If you want to stare into the ugly face of racial resentment, take a good look at Supreme Court Justice Antonin Scalia. His frank, if stunningly injudicious, remarks about a key portion of the Voting Rights Act (VRA) laid bare the bitterness that so many hyper-conservatives still harbor toward black progress.
This past week, during oral arguments about a challenge to the law — widely considered the crowning achievement of the civil rights movement — Scalia dismissed a critical part of the law as a “perpetuation of racial entitlement.” Given that the VRA was passed to ensure that black Americans had the right to vote — after white segregationists had showed they were willing to beat, jail and kill activists to block the black ballot — it was a chilling remark.
I’m so glad Scalia, who has long since given up the charade of a circumspect judicial temperament, said exactly what was on his mind. It saves me the trouble of having to persuade you that many critics of the VRA are mossbacks who still resent the political transformation unleashed by the power of the black vote.

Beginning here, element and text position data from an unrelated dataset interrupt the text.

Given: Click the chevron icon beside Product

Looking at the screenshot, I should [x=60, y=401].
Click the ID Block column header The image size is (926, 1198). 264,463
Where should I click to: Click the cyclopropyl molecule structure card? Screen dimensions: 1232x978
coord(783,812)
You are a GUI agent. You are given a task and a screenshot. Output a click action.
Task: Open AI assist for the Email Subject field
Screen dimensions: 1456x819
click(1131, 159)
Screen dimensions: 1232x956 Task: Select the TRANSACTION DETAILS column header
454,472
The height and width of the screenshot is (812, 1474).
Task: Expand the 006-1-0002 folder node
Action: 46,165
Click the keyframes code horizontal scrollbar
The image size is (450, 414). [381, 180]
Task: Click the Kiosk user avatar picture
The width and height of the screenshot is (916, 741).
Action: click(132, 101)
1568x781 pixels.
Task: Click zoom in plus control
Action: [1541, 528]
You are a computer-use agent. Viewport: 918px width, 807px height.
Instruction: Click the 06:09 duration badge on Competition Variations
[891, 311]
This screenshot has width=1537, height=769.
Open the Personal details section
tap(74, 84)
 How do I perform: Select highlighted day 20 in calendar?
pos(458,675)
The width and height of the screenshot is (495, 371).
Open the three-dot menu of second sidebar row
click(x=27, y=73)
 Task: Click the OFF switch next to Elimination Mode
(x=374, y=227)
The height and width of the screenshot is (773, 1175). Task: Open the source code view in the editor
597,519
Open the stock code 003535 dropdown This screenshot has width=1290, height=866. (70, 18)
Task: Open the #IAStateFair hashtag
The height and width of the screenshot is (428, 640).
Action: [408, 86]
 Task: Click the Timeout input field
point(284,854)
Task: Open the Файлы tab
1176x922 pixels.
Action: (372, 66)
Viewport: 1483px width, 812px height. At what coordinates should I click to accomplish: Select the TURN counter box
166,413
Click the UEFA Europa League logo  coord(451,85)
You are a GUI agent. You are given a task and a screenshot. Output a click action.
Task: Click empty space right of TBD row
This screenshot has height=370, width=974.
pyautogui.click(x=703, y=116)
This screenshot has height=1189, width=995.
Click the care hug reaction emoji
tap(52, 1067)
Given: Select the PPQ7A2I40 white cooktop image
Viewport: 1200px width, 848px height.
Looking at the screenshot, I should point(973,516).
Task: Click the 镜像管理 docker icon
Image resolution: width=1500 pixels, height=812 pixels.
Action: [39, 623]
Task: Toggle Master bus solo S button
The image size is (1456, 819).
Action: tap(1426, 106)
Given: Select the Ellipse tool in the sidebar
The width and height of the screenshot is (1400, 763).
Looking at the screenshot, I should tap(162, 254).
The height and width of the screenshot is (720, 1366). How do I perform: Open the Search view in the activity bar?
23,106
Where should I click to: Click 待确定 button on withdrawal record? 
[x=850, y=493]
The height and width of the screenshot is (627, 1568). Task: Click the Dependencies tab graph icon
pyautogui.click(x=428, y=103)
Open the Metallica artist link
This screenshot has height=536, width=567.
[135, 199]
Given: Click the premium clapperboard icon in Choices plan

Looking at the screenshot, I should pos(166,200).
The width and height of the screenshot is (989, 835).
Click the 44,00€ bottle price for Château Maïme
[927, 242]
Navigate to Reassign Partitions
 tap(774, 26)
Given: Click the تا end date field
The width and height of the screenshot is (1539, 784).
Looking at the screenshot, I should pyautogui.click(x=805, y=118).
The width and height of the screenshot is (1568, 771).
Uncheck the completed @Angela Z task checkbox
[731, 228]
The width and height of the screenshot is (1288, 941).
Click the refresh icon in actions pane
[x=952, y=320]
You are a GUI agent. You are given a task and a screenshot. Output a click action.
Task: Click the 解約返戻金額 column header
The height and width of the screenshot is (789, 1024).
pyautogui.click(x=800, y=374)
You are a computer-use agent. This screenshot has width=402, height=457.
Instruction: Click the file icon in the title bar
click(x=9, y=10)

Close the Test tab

Other skeptics on the high court managed more subtle criticisms, largely built around the notion that much has changed in the decades since a young John Lewis was beaten bloody on the Edmund Pettus Bridge 48 years ago this week. It’s a very seductive argument.
I know because I was very nearly seduced by it myself. In 2005, civil rights activists were gearing up to lobby Congress to once again renew the VRA, set to expire in 2006. As I considered their arguments, I looked around at a political landscape that Martin Luther King Jr. would not have recognized.
With black men and women serving in major political posts (appointed and elected), including as U.S. Secretary of State, I was about to concede to the forces who argued that the Voting Rights Act was no longer necessary. And I was prepared to disagree with the esteemed Lewis — who has now been a distinguished member of Congress for more than a quarter-century — on the point.
But the Georgia General Assembly dragged me back to the reality of the modern-day politics of racial exclusion. In 2005, its Republican members pushed through an odious piece of legislation requiring state-sanctioned photo IDs, such as a driver’s license, for voting. It became one of the first states to do so.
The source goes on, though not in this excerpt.